Secondly, “naatya” is a comprehensive word or name for Bhaarateeya theatrical art forms (Bhaarata naatya). This name has been in vogue from time immemorial or from vedic period. Bhaarata is the name of our country which has profound meaning.
The invaders of our country conveniently changed the name of the nation as “India” (which has no meaning) Along with that the invaders inducted a common term for all our performing arts and we blindly followed them forgetting the original names of our art forms. My humble request to all the practitioners of these performing art forms is, specify one style of dancing, whether it is Bharatanaatyam, Kuchipudi Naatyam, Kathak Nritya, Utkal Naatya or Odisha Nritya or such kinds.
According to Saastra, Naatya includes, Nritta (pure dance), Nritya (communicative body language) , Naataka (drama-stories). Thus Naatya can be the right word we should use and make foreigners familiar with this word, just like we call their classical dance tradition as ‘Ballet’. Westerners generally do not refer ‘Ballet’ as mere ‘dance’, they emphasize the term for their classical dance as ‘ballet’ only. So why should we compromise to demean our classical tradition to mere ‘dance’? As we are familiar with the term ‘ballet’ let those foreigners also get familiar with our indigenous names, be it Samskritam or other regional languages.
Master's ideas on Novel Names for the Margam
Varnam or Nrityoopahaaram (an offering of dance & mime) is the judicious combination of Nritta, Nritya and Naatya, expounding the deep-rooted technique of physical, mental and spiritual background of Bharatanaatyam. This can be termed as the quintessence or epitome of a technique that has withstood the test of time. The construction of the present day ‘Varnam’ format in a solo Bharatanaatyam performance has the time and space for a dancer to exploit her or his technical virtuosity and keep the attentive interest of the audience, irrespective of the length of delineation, whether it is for 30 minutes or 60 minutes or more. The success and failure of a Bharatanaatyam artiste depends on how well one could perform a ‘Nrityoopahaaram’ to the fullest satisfaction of a discerning connoisseur audience.

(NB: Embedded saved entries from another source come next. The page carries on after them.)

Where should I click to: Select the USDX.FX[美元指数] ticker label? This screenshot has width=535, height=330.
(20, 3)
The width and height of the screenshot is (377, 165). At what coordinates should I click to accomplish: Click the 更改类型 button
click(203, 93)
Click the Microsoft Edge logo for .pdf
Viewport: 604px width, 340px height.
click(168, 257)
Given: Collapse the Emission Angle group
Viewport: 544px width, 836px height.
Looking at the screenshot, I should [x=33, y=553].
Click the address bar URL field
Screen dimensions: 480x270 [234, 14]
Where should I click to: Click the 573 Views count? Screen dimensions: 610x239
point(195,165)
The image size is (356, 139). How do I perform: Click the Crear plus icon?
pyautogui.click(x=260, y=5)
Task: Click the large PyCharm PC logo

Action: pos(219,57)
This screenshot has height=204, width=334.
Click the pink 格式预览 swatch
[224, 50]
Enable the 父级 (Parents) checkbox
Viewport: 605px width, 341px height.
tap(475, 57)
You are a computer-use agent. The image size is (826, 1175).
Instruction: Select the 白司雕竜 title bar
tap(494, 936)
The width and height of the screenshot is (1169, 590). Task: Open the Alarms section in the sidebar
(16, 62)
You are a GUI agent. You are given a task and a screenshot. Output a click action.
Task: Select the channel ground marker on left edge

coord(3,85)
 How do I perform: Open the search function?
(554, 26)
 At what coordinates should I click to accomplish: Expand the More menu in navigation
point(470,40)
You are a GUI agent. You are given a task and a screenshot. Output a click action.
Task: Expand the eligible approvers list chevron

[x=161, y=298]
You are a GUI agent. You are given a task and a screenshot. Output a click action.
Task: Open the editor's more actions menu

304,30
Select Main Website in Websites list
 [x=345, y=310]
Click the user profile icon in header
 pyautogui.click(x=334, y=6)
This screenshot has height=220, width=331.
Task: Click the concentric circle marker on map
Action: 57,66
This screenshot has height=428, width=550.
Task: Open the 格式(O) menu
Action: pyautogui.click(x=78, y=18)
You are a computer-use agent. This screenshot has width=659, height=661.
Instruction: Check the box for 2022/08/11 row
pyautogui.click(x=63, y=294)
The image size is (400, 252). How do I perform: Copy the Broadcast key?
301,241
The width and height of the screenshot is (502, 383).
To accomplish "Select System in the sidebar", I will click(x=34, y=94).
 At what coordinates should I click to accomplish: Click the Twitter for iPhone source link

The term ‘Varnam’ has been in vogue for long as a throat warming up exercise in carnatic system of music. It has never been a main item in the carnatic singing padthathi. Usually a ‘taana varnam with ‘gamaka’ exercise is sung as an opening song and then followed by a song on Vigneswara.
But in a Bharatanaatyam repertoire usually a Pada-varnam occupies the central space and the word varnam is loosely explained as a colourful item. So I coined the word “Nrityoopahaaram" i.e nrithya (dance combined with expressions) + upahaaram (offering).
Actually, the function of this unique piece is of expressive musical raaga construction with good lyrics and meaningful communicative contents. This elaboration may be construed as “colourful or various hues of expressions”.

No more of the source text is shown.